====== INPUT FOR THIS TASK

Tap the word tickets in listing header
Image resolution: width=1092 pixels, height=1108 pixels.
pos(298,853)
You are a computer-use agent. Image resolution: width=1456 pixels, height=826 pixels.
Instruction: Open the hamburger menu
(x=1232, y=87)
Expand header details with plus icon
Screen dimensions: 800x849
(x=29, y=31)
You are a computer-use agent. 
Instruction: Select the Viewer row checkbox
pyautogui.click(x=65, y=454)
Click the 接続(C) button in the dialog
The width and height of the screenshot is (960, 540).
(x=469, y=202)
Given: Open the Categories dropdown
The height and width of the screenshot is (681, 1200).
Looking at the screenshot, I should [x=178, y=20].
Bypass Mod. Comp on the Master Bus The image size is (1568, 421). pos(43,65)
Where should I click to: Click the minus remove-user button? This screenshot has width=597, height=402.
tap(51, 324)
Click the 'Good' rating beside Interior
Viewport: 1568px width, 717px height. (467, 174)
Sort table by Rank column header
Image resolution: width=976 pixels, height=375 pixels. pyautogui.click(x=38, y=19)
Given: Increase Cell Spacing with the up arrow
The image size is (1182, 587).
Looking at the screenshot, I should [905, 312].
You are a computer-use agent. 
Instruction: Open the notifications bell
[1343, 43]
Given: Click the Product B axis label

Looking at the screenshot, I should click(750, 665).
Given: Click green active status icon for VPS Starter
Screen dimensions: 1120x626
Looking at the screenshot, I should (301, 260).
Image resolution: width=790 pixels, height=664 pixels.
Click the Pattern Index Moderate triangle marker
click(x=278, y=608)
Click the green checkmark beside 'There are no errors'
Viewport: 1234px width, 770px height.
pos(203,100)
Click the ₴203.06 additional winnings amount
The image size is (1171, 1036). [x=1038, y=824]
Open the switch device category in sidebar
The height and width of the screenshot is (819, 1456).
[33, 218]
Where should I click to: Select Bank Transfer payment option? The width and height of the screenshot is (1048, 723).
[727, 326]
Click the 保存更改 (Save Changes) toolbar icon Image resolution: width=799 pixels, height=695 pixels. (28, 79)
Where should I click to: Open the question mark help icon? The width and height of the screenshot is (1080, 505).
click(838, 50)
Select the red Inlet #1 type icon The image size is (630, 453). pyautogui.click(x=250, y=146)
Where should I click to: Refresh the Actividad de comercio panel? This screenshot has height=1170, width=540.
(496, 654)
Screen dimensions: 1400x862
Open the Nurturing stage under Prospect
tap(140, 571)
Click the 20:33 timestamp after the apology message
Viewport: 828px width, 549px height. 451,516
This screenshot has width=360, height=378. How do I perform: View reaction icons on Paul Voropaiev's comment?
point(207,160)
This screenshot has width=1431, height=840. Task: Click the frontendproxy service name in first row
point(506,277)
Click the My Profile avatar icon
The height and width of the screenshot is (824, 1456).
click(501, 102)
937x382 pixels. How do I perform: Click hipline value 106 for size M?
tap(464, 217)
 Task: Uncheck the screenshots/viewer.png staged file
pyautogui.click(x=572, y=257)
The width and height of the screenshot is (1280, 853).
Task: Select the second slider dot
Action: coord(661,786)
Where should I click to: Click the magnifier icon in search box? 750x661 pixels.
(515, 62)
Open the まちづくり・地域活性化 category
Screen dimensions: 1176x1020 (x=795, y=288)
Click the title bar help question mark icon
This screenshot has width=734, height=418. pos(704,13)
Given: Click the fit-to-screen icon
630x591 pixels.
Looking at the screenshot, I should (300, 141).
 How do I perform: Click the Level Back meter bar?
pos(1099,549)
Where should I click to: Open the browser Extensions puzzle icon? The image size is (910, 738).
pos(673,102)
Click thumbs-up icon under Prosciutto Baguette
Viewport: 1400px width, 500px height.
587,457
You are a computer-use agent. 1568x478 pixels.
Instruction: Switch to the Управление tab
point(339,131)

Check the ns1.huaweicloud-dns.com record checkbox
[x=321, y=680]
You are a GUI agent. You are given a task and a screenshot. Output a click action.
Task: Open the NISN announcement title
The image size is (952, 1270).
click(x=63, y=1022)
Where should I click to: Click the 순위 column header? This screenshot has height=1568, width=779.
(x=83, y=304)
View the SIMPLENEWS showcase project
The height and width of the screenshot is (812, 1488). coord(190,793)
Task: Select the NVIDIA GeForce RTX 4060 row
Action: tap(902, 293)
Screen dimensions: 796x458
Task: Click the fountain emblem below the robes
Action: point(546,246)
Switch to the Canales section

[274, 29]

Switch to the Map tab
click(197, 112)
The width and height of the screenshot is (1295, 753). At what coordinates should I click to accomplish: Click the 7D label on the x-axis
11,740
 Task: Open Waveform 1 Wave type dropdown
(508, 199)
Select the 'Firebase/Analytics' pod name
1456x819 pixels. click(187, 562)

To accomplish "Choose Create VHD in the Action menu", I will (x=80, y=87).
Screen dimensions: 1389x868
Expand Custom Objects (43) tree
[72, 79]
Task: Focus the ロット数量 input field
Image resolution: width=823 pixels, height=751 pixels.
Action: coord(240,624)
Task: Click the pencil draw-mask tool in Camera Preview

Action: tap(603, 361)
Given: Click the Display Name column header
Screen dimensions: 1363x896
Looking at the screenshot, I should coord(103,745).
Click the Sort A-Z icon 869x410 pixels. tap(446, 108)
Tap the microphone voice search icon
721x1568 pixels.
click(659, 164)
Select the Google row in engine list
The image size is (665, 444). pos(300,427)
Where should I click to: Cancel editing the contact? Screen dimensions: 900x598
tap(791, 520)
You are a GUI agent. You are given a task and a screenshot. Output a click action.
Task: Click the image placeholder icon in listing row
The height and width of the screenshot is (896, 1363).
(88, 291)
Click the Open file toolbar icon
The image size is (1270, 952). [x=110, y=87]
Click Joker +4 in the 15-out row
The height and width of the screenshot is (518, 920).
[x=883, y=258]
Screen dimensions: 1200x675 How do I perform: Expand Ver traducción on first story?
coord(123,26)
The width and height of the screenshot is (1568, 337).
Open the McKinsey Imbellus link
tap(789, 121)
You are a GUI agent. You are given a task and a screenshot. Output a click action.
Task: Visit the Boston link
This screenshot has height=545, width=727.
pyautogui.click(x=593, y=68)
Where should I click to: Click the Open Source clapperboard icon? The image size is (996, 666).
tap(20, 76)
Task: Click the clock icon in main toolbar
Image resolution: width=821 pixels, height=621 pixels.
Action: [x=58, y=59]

============

PROBLEM TO SOLVE: Copy the items word for word, from the line containing "Click the 保存更改" through the line containing "This screenshot has width=734, height=418.", including both of those lines.

FULL ANSWER:
Click the 保存更改 (Save Changes) toolbar icon Image resolution: width=799 pixels, height=695 pixels. (28, 79)
Where should I click to: Open the question mark help icon? The width and height of the screenshot is (1080, 505).
click(838, 50)
Select the red Inlet #1 type icon The image size is (630, 453). pyautogui.click(x=250, y=146)
Where should I click to: Refresh the Actividad de comercio panel? This screenshot has height=1170, width=540.
(496, 654)
Screen dimensions: 1400x862
Open the Nurturing stage under Prospect
tap(140, 571)
Click the 20:33 timestamp after the apology message
Viewport: 828px width, 549px height. 451,516
This screenshot has width=360, height=378. How do I perform: View reaction icons on Paul Voropaiev's comment?
point(207,160)
This screenshot has width=1431, height=840. Task: Click the frontendproxy service name in first row
point(506,277)
Click the My Profile avatar icon
The height and width of the screenshot is (824, 1456).
click(501, 102)
937x382 pixels. How do I perform: Click hipline value 106 for size M?
tap(464, 217)
 Task: Uncheck the screenshots/viewer.png staged file
pyautogui.click(x=572, y=257)
The width and height of the screenshot is (1280, 853).
Task: Select the second slider dot
Action: coord(661,786)
Where should I click to: Click the magnifier icon in search box? 750x661 pixels.
(515, 62)
Open the まちづくり・地域活性化 category
Screen dimensions: 1176x1020 (x=795, y=288)
Click the title bar help question mark icon
This screenshot has width=734, height=418. pos(704,13)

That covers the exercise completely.